▸ Task brief
The records appear below. Report how many of their lines contain the word "terminal", giving the number alone.

[Collected data]
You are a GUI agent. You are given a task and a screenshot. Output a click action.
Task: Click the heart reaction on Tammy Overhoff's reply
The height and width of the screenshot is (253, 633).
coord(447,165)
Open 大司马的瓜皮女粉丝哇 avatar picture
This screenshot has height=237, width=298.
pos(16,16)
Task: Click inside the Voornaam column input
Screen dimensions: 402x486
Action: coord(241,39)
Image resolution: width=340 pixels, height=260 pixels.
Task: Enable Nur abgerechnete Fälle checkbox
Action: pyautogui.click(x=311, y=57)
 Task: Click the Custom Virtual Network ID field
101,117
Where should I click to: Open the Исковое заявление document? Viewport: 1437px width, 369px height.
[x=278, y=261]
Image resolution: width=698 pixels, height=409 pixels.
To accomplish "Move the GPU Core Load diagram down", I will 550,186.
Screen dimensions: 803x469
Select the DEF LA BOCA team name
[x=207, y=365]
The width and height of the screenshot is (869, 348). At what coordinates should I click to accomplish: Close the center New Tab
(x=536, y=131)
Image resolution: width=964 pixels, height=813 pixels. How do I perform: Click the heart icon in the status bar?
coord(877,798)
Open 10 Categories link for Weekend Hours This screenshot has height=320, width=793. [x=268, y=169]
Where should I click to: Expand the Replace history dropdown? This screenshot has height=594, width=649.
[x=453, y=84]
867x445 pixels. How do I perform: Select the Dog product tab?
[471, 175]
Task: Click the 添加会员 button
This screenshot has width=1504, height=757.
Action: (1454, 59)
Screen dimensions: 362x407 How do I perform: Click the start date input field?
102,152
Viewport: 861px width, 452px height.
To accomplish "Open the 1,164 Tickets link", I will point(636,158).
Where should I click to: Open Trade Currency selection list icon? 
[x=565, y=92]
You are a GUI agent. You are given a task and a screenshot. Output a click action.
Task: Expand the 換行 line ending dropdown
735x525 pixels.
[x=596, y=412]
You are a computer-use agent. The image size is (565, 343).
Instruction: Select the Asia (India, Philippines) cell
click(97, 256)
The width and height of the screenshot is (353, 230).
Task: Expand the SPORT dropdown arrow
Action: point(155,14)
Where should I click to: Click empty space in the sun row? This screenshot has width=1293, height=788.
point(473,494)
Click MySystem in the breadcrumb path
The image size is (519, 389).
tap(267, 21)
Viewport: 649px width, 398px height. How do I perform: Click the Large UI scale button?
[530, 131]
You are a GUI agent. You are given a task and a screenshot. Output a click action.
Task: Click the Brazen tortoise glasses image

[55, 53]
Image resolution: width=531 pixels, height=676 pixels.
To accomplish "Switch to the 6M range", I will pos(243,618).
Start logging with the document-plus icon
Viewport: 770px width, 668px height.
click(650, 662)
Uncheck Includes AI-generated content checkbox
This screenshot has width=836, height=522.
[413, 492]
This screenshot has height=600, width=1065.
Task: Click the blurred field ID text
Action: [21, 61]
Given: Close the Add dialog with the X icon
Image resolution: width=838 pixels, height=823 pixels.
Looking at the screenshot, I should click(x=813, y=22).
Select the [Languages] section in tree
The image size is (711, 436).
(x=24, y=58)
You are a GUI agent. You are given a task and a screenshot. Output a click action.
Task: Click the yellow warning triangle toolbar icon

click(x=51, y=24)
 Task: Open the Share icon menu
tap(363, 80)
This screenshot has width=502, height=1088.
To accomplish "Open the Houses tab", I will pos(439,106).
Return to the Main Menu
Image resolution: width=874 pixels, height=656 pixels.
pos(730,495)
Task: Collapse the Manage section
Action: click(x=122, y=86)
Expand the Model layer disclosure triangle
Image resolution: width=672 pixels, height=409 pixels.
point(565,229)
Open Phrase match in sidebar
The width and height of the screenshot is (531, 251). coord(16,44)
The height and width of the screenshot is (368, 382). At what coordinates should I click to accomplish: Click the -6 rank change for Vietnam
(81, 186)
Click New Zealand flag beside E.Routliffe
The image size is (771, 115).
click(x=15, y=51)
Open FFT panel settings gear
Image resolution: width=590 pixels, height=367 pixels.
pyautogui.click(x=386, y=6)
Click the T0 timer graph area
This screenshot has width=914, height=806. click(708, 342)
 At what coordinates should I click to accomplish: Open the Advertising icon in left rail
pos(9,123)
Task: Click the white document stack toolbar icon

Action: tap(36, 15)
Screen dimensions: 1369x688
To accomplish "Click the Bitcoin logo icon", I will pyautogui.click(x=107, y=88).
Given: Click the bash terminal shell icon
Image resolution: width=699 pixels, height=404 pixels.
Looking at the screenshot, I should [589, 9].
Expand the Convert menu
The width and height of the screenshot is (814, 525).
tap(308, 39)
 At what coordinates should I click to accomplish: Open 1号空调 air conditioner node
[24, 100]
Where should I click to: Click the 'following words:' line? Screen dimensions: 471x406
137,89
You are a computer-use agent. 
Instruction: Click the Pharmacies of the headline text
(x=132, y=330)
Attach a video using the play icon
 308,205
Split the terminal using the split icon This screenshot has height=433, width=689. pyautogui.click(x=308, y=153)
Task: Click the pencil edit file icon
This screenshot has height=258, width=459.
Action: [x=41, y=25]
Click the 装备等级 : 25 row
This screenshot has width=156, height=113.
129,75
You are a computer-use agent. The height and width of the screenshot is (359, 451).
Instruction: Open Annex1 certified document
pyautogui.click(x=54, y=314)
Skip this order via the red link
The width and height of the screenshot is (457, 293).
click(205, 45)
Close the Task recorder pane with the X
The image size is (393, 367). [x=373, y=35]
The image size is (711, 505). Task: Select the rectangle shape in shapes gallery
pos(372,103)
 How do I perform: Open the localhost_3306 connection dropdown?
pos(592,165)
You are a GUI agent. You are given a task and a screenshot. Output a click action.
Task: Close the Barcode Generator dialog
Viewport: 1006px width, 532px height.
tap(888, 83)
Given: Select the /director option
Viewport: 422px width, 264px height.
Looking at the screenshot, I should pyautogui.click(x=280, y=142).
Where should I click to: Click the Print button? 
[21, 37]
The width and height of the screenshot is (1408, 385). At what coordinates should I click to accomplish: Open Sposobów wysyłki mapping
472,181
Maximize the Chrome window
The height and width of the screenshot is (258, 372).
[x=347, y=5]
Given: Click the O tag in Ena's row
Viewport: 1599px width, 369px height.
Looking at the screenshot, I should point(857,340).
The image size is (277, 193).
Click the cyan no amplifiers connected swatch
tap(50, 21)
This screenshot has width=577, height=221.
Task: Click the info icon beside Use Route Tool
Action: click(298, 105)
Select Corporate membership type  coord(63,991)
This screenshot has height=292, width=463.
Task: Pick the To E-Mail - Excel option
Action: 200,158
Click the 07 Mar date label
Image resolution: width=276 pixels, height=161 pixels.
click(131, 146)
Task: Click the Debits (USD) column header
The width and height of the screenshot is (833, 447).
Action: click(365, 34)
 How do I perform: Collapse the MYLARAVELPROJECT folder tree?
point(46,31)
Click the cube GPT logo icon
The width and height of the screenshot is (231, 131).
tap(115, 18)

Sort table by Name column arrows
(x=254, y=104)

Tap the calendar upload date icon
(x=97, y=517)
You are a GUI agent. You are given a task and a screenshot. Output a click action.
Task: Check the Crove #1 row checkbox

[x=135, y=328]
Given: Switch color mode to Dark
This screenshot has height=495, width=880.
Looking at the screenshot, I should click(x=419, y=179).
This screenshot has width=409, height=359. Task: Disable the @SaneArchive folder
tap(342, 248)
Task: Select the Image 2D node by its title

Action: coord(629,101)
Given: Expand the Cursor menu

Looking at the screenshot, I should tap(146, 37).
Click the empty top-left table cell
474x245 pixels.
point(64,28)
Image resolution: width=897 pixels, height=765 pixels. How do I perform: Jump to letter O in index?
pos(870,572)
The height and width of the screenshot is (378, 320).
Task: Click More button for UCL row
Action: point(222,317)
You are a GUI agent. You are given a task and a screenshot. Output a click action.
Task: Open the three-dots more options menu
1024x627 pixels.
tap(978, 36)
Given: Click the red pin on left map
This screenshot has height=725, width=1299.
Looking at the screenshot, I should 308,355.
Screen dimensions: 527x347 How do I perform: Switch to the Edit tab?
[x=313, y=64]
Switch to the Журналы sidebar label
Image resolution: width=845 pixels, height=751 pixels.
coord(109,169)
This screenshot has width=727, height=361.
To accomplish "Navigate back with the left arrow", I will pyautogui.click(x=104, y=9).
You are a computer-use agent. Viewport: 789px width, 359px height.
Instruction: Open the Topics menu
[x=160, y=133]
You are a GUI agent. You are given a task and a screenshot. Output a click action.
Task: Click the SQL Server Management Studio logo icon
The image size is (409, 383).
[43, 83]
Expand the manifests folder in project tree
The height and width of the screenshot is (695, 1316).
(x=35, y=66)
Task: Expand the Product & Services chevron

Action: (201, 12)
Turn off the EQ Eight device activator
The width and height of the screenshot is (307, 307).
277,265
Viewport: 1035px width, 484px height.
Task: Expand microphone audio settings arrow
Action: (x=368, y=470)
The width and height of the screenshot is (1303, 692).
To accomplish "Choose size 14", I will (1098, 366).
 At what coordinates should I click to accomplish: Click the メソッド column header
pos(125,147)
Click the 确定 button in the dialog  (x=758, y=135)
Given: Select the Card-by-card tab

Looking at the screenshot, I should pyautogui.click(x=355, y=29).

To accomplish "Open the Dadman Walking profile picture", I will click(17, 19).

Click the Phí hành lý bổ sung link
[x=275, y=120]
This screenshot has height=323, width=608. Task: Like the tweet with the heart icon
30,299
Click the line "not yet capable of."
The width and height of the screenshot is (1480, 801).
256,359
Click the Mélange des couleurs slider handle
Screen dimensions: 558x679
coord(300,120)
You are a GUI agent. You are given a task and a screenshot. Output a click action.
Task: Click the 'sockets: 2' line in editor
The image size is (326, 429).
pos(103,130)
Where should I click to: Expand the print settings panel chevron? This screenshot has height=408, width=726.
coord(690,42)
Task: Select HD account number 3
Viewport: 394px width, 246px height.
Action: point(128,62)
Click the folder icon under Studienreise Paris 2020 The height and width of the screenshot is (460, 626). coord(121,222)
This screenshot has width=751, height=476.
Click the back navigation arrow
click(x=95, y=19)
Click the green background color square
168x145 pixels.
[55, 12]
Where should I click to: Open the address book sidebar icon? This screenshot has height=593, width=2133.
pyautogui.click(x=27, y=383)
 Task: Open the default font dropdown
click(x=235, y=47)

▸ Solution for this exercise
2